Le témoignage de Driss El Assal qui est propriétaire d’une quarantaine d’hectares, du côté de la commune de Sidi Ali Benhamdouch, et d’une autre exploitation d’une vingtaine d’hectares de la commune de Haouzia, apporte un autre éclairage et précise la nature des pertes. «Quand on parle de serres endommagées, on ne sait pas toujours que pour équiper un hectare il faut entre 200 000 et 250 000 DH et qu’une station de pompage revient à quelque 50 000 DH. Or, moi, je peux vous dire que j’ai perdu quelques hectares de serres et même des moteurs de pompage qui ont été emportés à hauteur de la digue de Sidi Daoui qui a été brisée par la montée des eaux pluviales, mais aussi par les lâchers des barrages en amont», explique-t-il.
Bekkay Benattou, qui gère les quatre fermes de Sefraoui, des domaines totalisant 120 hectares où l’arboriculture (avocatier, grenadiers, papaye) côtoie le maraîchage, a été également surpris par cet incident. Une grande partie des 80 hectares situés à proximité de la digue est inondée suite à la rupture de cet ouvrage. Les motopompes sont sauvées, mais les cultures de plein champ de pommes de terre et de haricots ont été mises à rude épreuve.

Des effets positifs sur la nappe phréatique

Quand on dit à Driss El Assal que l’agriculteur a tendance à toujours exagérer ses difficultés, il s’en défend avec des arguments très clairs. «J’ai été parmi les premiers qui ont cultivé la papaye et je dois dire que cela rapportait assez bien. Rien que l’année dernière, j’en ai vendu entre 10 et 12 DH le kilo. Mais patatras, cette année, je trouve difficilement des acheteurs à3 DH. Tout cela pour vous dire que les aléas climatiques se conjuguent aux fluctuations des marchés de la demande pour avoir toujours raison de l’agriculteur», détaille-t-il.

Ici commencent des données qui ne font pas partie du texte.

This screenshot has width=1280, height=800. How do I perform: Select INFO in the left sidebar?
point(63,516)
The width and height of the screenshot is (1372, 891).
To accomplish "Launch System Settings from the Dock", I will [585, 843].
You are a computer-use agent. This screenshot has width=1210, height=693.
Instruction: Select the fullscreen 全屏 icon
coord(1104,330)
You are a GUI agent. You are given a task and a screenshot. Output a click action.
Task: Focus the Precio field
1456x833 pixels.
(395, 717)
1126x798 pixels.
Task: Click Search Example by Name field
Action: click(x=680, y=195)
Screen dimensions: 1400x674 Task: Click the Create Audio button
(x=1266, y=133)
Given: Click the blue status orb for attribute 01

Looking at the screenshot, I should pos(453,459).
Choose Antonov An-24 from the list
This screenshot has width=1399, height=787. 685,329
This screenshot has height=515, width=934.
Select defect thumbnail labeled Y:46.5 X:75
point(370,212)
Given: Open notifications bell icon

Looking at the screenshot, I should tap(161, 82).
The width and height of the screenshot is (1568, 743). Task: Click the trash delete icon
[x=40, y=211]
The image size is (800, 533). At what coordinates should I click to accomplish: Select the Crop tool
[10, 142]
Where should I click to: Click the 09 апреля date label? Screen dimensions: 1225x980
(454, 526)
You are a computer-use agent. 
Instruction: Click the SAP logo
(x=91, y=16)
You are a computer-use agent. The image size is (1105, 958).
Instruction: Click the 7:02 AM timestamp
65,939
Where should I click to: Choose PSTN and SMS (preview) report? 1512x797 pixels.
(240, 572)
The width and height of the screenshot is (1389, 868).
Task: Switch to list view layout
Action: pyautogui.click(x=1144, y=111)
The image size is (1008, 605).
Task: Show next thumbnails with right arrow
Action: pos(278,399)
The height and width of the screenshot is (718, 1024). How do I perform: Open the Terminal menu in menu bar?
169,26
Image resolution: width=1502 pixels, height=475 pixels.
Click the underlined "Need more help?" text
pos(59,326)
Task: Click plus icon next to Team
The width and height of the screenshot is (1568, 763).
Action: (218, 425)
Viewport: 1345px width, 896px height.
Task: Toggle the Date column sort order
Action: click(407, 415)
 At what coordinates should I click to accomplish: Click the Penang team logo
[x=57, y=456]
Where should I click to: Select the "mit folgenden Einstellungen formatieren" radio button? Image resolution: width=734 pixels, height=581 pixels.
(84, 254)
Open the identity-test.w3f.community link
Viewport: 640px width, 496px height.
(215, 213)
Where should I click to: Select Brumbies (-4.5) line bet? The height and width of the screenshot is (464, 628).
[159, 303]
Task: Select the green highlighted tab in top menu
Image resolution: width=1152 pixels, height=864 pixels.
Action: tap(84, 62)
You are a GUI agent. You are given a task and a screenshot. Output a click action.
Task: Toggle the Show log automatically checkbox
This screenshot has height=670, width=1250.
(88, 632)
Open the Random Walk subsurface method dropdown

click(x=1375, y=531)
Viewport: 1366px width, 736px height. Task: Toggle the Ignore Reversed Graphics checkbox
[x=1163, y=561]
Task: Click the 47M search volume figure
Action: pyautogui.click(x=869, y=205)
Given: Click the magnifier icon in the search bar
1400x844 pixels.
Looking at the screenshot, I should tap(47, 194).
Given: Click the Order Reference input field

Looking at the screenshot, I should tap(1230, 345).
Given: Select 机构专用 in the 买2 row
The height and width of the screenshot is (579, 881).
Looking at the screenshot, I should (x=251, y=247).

Reda Bounja, agriculteur mais aussi ingénieur agronome, tire, pour sa part, la sonnette d’alarme à propos des maladies fongiques qui, à la faveur de l’humidité des serres, peuvent avoir raison d’une partie ou même de la totalité des cultures. Il s’en explique : «Si vous ne traitez pas le mildiou ou l’alternaria, deux champignons dangereux, dans les 24 heures qui suivent leur apparition, vous pouvez perdre jusqu’à 50% de votre production et même l’ensemble. Et même ceux qui réagissent vite peuvent voir leurs produits irrecevables à l’exportation».
Un autre agriculteur préfère ne pas se plaindre des pluies actuelles car, dit-il, après les très dures sécheresses des années 1984/1985, le Maroc avait connu des pluies bienfaitrices et même des inondations en 1990. La nappe phréatique était remontée d’une manière si importante que les agriculteurs ont pu avoir de quoi irriguer pendant une bonne dizaine d’années. En d’autres termes, malgré les dégâts, l’avenir se présente sous de bons auspices.